Sollevata sul ponte, la vecchia Dodge mostrava tutti i suoi acciacchi. Il pavimento era talmente corroso che si poteva vedere l’asfalto sotto i piedi. L’impianto elettrico sembrava un nido di serpenti impazziti. Il vecchio motore, che sulla carta doveva essere un gioiello, al banco prova si è rivelato un bluff: miseri 215 cavalli.
I problemi sono iniziati subito. Durante i lavori all’impianto elettrico, delle scintille hanno innescato un principio d’incendio nell’abitacolo. Per fortuna c’era un estintore a portata di mano. Poi è arrivato il momento di dare vita al nuovo cuore. Il rombo del HEMI ha fatto tremare i muri del garage, un suono così profondo da far vibrare le viscere.

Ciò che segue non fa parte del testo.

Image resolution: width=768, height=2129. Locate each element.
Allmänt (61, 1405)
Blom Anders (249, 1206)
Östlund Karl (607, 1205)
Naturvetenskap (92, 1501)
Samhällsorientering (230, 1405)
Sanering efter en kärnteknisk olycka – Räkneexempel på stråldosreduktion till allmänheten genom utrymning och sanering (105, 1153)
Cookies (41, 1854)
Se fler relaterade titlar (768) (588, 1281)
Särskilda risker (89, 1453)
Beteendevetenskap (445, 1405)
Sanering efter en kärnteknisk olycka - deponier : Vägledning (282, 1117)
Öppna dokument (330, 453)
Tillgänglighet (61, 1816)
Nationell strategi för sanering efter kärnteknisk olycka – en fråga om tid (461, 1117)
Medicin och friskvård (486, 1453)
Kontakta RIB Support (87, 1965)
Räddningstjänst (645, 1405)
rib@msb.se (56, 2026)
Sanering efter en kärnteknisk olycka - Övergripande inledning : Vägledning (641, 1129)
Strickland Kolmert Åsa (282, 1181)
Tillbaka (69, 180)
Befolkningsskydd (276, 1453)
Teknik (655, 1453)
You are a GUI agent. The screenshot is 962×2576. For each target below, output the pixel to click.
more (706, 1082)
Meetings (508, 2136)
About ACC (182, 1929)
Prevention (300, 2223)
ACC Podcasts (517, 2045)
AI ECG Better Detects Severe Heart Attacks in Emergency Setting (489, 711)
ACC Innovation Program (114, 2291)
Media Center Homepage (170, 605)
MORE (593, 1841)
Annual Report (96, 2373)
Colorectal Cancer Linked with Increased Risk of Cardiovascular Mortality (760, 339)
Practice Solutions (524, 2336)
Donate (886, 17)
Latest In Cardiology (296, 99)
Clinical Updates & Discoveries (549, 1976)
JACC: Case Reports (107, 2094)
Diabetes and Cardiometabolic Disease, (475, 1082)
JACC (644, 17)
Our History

Non contento, Westen ha aggiunto un compressore volumetrico e un collettore Holley. Sul cruscotto, un quadro strumenti digitale stonava con l’età della vettura, ma almeno avrebbe permesso di tenere sotto controllo quel mostro meccanico. O almeno questo era il piano.
Il gran finale è arrivato durante la prima prova su strada. Westen, con il casco ben calzato, ha premuto l’acceleratore. Un attimo di silenzio, poi un boato sordo. Il collettore di aspirazione si è spezzato di netto, come se quella potenza fosse troppa anche per un pezzo di metallo massiccio.
È finita così, con un pezzo di motore spaccato e un sogno infranto. Ma nel mondo delle auto elaborate succede spesso: si cerca di spremere l’impossibile da un mezzo che forse chiedeva solo di essere restaurato con rispetto. D’altra parte, chi non rischia non rosica, come si dice in gergo. E Westen, almeno, ci ha provato. Anche se il risultato finale somiglia più a una lezione di umiltà che a una storia di successo.
La sua Charger, che lui chiama affettuosamente Tater, tornerà probabilmente in garage. Magari per un approccio più cauto alla modifica. O forse no, chi può dirlo. Nel mondo dei motori, la passione spesso supera il buon senso. E non è detto che sia sempre un male.